The ARC recently announced the results of this year’s applications for ‘Discovery Projects’. Keith Ansell-Pearson, as Partner Investigator, and Michael Ure (Monash) and Matthew Sharpe (Deakin), as Chief Investigators, have been awarded one of these prestigious grants for a three-year long project on the ‘Re-invention of Philosophy as a Way of Life’. International workshops will be held at Monash University’s Centre in Prato, Italy in 2014 and 2015. The research will result in a number of publications, including a Companion volume, translations of neglected texts in post-Kantian European philosophy, and scholarly monographs. The research project will provide the first synoptic study of the modern and contemporary reinvention of the idea of philosophy as a way of life and its philosophical and cultural significance.

 

Here is a brief summary of the core aims of the project:

The core aim of this project is to examine modern re-inventions of the classical ideal of philosophy as a way of life.
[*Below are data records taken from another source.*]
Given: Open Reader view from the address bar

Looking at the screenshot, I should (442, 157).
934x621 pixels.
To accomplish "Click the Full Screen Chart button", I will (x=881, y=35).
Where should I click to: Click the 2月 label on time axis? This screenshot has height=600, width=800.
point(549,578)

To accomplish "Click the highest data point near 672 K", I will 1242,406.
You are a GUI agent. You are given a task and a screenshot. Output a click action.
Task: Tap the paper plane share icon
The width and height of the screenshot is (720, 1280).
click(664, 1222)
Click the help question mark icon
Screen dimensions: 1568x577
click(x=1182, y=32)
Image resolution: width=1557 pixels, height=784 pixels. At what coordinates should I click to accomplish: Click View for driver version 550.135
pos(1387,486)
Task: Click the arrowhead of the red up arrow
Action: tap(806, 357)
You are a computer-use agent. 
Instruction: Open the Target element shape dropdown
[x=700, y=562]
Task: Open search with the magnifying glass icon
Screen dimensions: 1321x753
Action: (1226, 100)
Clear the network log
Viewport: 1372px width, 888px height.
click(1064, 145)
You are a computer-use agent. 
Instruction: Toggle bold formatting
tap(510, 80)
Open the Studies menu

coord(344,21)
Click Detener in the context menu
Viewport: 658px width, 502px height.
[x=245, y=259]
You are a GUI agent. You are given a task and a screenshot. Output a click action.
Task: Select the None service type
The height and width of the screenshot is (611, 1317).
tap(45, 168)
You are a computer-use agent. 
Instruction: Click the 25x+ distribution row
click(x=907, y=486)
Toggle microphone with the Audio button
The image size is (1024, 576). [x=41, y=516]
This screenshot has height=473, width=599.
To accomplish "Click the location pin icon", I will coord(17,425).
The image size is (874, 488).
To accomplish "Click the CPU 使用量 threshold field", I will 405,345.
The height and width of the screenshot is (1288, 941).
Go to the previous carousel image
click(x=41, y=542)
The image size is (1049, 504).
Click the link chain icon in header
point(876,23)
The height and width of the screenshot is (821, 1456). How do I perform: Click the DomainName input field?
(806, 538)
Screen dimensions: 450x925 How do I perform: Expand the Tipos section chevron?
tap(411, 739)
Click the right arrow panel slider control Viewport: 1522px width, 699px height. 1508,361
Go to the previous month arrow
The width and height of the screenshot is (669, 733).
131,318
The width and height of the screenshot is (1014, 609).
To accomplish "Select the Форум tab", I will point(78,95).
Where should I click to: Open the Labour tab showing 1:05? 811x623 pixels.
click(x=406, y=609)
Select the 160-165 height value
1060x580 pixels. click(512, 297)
It will investigate the reanimation of this idea in post-Kantian philosophy. The research will be highly significant in providing the first sustained study of how 19th and 20th century European philosophy transformed ancient philosophical schools, such as Epicureanism and Stoicism. Many ancient philosophical schools thought the goal of philosophy was to enable individuals to achieve happiness or flourishing. This research examines modern reinventions of this ancient philosophical ideal. It asks whether these reinventions give us sound reasons for believing that contemporary philosophy can and ought to facilitate 'well-being'. The research will explore whether the nineteenth and twentieth century reinventions of Hellenistic philosophical therapies represent an alternative tradition of philosophy, and whether they can contribute to contemporary medical therapeutic practices and conceptions of flourishing. Do these modern reinventions of ancient philosophical therapies identify and address maladies that lie beyond modern medicalised, positivist psychology? Does the modern philosophical tradition have a viable model of philosophical therapy that might enable it to contribute to extra-academic, practical concerns about leading a good or flourishing life?  In addressing these questions the research project will contribute to a pressing issue in contemporary culture: namely, whether the extraordinary scientific power to transform the natural world can be complemented with philosophical wisdom about how we ought act in the world.  Thinkers to be examined include Bergson, Deleuze, Foucault, Hadot, Camus, Nietzsche, and Guyau. Keith Ansell-Pearson will contribute to the research work that will be carried out on a number of these thinkers, and his specific contribution will be to show the need for an integration of the philosophy of life and the art of life.